On Thursday, 13 U.S. military personnel -- 11 Marines, two Army soldiers, and a Navy corpsman -- were killed in a suicide bombing that didn't have to happen but did because we have generals who don't emulate Patton and Eisenhower anymore and are too afraid to tell a president "no sir, I'm not doing it that way and if you make me, I'll quit."
In the follow-up to that attack, Biden ordered counterstrikes against terrorist targets including a car full of suicide bombers headed back to the airport to kill more American troops and Afghan citizens, and it was that attack that led to even more needless death.
According to several reports, one of the missiles fired by a U.S. drone missed its target and instead slammed into an Afghan home, killing 10 people, seven of which were children, and burning them beyond all recognition.
CNN reported that the resulting deaths were definitely from a U.S. airstrike:
The US carried out a defensive airstrike in Kabul, targeting a suspected ISIS-K suicide bomber who posed an "imminent" threat to the airport, US Central Command said Sunday.

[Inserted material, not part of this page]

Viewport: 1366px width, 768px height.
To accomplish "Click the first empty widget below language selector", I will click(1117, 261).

The youngest victims of Sunday's airstrike were two 2-year-old girls, according to family members.
Relatives found the remains of one of the girls, Malika, in the rubble near their home on Monday. A family member told CNN that it was unclear whether Malika had been inside the vehicle or in the compound when the strike hit.
The report quoted a brother of one those killed who said they were "an ordinary family."
"We are not ISIS or Daesh and this was a family home -- where my brothers lived with their families," he said, the Afghan reference to the Taliban.
During a funeral that was held later in the day, many of the family members shouted "Death to America," even as the Taliban that have retaken the country are bringing death to their own countrymen and women as well.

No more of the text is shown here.